If you enjoy the very specific genre of space news called "well that was close", this week delivered. A newly discovered asteroid named 2026 JH2 just zipped past Earth at only about 91,000 kilometers away, which is roughly 24 percent of the distance to the Moon. In cosmic terms, that is not just nearby. That is the celestial equivalent of someone speed-walking through your living room and apologizing on the way out.
The wildest part is not that the asteroid passed close to Earth. Small objects do that more often than most people realize. The wildest part is that astronomers only found this one on May 10, just days before its closest approach on May 18.
Wait, how big was this thing?
Estimates put 2026 JH2 somewhere around 15 to 30 meters wide, depending on how reflective its surface is. That is a frustratingly big range, but asteroid sizing works like that when you first spot one. A brighter object might be small and shiny, or larger and darker. Until infrared measurements or radar data show up, astronomers are basically solving a very high-stakes rock riddle.
At the lower end, it is in the same rough size class as the Chelyabinsk meteor that exploded over Russia in 2013. At the upper end, it starts feeling a lot less cute. The good news is simple: this one was never going to hit us. It passed safely by.
Why we barely saw it coming
This is the real story. Richard Binzel at MIT pointed out that bus-sized asteroids pass through our neighborhood several times per year. The difference now is that our surveys are finally getting good enough to catch more of them before they slip by unseen.
That sounds reassuring, and it is, mostly. But it is also a reminder that space is full of small, fast-moving stuff, and our inventory is still incomplete. UCLA planetary scientist Jean-Luc Margot noted that astronomers have observed only a tiny fraction of near-Earth asteroids in this size range. So when one pops up a few days before a flyby, that is not a shocking failure. It is almost expected.
In other words, Earth is not suddenly under asteroid siege. We are just getting better at noticing the pebbles that have been whizzing past the porch the whole time.
The fun part: you could actually watch it
This was not one of those giant Hollywood asteroids with a flaming tail and a Bruce Willis subplot. At peak brightness, 2026 JH2 reached about magnitude 11.5, which means you needed a small telescope and dark skies, not superhero vision. The Virtual Telescope Project even streamed part of the flyby live, which is a delightful internet-age sentence. A random chunk of rock from the solar system's leftovers bin got its own livestream.
ESA also published a lovely close-approach visual showing just how deeply this little rock dipped into Earth's orbital neighborhood. It is the kind of graphic that makes you instinctively sit up a little straighter.
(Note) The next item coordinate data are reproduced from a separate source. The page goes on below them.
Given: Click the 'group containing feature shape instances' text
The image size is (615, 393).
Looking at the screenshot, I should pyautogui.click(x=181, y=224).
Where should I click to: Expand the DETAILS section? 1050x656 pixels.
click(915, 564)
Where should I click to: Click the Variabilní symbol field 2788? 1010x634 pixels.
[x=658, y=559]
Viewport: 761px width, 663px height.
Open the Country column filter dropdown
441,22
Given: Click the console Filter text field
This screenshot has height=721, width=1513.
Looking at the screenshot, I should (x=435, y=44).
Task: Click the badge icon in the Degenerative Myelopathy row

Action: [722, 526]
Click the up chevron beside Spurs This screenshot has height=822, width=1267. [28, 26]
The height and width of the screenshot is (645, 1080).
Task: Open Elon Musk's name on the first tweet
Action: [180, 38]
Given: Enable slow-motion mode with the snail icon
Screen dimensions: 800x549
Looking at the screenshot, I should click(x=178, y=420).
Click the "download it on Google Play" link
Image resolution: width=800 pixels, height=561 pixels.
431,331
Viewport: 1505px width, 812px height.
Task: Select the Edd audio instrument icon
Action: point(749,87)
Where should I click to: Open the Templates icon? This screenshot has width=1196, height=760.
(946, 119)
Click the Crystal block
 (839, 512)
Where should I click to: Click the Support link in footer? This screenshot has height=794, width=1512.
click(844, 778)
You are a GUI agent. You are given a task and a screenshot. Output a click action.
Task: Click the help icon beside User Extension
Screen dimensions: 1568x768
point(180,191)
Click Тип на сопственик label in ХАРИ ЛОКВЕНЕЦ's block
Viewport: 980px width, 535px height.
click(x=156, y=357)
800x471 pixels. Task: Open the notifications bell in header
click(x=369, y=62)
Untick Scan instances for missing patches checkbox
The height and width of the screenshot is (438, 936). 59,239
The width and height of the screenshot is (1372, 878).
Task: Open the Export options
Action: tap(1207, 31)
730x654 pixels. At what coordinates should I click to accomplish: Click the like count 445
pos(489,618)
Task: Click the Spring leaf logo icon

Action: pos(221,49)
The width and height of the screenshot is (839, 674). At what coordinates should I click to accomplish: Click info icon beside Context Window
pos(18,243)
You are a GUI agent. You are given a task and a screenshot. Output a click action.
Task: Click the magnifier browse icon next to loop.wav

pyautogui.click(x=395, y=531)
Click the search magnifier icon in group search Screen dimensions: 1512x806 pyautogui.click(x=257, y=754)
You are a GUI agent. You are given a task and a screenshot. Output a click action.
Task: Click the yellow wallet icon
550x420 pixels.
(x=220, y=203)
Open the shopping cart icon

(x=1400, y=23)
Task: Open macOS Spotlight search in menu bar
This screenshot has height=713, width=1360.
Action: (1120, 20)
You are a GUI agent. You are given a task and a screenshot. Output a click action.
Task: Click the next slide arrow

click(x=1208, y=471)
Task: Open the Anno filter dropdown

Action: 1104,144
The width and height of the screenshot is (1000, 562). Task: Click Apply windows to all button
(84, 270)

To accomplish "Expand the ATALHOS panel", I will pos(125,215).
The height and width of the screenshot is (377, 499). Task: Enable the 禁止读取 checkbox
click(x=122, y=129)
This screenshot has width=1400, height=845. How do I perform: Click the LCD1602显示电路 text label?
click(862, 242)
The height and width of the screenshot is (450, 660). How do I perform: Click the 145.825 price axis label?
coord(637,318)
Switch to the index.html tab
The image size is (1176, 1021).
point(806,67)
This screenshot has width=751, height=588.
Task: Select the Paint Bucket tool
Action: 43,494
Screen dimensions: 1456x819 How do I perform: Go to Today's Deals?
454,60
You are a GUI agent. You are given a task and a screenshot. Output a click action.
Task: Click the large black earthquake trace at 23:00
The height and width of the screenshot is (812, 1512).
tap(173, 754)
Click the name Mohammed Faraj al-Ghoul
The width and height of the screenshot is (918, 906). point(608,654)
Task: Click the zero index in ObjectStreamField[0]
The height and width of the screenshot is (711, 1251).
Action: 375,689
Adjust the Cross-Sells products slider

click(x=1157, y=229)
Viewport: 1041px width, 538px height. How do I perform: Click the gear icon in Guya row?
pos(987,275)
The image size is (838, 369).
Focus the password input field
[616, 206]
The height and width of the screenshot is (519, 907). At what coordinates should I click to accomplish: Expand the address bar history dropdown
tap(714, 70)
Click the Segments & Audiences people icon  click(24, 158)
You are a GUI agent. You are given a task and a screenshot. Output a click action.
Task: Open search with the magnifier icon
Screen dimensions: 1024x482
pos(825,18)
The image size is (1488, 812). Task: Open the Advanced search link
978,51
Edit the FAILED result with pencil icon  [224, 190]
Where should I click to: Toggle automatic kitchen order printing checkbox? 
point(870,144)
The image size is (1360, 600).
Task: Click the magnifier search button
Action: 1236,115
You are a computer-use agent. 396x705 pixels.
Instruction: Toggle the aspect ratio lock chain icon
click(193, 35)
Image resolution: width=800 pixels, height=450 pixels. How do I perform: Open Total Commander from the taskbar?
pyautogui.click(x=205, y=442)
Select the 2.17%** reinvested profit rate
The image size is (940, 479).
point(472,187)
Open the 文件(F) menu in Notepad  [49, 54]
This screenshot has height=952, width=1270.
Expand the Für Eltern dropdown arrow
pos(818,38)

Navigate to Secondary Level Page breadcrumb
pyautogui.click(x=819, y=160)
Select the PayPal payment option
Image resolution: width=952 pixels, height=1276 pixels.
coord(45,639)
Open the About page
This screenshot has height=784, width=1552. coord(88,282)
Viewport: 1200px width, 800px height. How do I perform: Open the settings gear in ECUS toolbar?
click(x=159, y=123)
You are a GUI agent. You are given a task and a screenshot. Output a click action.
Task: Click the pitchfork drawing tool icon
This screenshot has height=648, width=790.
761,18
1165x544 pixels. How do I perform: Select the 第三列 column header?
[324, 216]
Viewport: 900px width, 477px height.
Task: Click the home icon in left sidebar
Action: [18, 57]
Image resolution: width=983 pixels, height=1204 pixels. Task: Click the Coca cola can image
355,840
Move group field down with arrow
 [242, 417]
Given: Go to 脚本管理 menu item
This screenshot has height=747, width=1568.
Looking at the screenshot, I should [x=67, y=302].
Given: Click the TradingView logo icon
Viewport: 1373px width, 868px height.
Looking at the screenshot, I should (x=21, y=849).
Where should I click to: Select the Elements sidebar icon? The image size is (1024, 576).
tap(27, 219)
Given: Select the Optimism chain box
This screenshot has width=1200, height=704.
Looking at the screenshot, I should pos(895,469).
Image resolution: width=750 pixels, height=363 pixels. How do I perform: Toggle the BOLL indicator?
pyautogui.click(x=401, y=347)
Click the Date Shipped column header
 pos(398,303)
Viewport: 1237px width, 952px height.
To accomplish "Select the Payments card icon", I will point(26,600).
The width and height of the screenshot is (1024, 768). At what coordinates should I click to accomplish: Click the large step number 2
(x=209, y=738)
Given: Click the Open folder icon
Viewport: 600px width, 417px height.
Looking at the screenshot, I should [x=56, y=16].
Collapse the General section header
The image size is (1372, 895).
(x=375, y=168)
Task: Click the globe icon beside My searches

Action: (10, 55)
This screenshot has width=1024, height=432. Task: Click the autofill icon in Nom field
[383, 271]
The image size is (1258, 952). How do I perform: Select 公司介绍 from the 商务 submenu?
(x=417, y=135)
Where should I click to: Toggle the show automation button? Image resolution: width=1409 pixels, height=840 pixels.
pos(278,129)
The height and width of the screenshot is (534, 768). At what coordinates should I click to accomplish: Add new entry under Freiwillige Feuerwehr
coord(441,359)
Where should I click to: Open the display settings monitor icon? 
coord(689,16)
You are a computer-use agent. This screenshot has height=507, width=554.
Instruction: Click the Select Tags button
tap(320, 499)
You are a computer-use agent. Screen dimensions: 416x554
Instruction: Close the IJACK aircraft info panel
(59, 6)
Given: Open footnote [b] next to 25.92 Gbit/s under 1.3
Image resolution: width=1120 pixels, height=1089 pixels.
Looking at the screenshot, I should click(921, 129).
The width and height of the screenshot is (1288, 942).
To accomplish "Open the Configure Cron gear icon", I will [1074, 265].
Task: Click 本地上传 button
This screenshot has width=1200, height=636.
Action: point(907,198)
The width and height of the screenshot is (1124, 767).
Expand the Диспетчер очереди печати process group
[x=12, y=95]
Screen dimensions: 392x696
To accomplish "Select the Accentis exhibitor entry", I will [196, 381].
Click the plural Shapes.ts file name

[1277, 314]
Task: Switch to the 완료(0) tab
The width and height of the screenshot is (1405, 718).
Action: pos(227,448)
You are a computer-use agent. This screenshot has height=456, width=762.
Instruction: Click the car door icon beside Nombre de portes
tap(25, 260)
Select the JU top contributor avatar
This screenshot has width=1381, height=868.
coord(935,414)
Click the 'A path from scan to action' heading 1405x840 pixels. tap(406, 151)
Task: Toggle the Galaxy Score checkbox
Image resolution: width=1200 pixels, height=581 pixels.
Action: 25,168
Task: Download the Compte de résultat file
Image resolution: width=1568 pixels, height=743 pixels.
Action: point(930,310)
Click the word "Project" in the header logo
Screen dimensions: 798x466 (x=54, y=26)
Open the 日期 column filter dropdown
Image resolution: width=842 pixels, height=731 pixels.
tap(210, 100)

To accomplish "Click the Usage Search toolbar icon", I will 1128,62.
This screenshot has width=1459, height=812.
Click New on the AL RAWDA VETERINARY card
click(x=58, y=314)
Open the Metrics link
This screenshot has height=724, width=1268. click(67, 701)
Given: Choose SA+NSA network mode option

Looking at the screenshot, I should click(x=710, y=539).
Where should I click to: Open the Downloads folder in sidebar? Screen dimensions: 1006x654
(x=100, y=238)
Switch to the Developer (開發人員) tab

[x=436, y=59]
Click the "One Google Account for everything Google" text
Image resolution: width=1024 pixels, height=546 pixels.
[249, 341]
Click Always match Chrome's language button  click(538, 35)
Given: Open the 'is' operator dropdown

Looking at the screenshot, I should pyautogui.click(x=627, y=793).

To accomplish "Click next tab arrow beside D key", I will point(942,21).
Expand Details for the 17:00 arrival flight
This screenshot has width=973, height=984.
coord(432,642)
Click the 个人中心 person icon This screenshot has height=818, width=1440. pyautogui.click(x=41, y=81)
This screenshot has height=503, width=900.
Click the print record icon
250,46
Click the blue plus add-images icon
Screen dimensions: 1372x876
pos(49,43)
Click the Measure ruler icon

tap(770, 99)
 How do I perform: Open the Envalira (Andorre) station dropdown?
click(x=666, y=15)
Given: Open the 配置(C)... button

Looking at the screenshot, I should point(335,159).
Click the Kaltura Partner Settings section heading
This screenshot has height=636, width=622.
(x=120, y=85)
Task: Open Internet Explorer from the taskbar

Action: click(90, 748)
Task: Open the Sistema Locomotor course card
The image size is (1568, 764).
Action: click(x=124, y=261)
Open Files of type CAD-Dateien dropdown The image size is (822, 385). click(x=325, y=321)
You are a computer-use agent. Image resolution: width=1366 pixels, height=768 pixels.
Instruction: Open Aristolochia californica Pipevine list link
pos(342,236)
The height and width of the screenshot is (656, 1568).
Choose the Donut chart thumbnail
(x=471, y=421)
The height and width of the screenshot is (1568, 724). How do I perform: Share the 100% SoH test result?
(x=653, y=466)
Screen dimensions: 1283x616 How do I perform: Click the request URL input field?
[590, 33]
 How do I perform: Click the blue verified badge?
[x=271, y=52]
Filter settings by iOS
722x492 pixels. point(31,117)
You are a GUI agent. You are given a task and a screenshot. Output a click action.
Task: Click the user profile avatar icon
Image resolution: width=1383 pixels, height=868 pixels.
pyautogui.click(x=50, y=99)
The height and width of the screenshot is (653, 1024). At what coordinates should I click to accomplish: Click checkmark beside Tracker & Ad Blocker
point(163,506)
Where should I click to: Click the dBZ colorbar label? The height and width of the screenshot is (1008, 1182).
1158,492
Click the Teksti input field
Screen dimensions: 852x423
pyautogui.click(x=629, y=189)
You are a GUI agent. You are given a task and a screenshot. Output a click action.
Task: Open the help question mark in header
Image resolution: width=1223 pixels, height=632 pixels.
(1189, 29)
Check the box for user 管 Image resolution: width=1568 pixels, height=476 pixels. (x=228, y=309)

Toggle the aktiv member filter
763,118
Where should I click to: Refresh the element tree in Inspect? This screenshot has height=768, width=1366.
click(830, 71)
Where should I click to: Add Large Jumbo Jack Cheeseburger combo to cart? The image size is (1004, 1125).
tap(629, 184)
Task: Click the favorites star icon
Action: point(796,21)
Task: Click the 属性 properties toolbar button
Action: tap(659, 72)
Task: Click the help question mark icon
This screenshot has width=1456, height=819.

The bigger cosmic takeaway
Stories like this are a weird mix of humbling and comforting. Humbling, because the solar system is still tossing debris around like it forgot to clean up after formation. Comforting, because the people tracking this stuff are getting better, faster, and much more coordinated across telescopes, databases, and survey teams.
Also, asteroid 2026 JH2 is a nice preview of something far bigger on the horizon: Apophis, the famous asteroid that will make an even closer and much more dramatic pass in 2029. That one will actually be visible to the naked eye from parts of Earth, which feels unfairly cool.
For now, 2026 JH2 gets to wear the crown for Most Stressful Harmless Visitor of the Week. It came in fast, passed inside the Moon's orbit, reminded us that our planet lives on a slightly chaotic shooting gallery, and left without breaking a thing.
That is honestly the best kind of space drama.
Source trail: ESA's May 18 close-approach update and image for asteroid 2026 JH2, coverage from CNN based on NASA JPL and expert comments, plus the Virtual Telescope Project's observation notes and livestream announcement.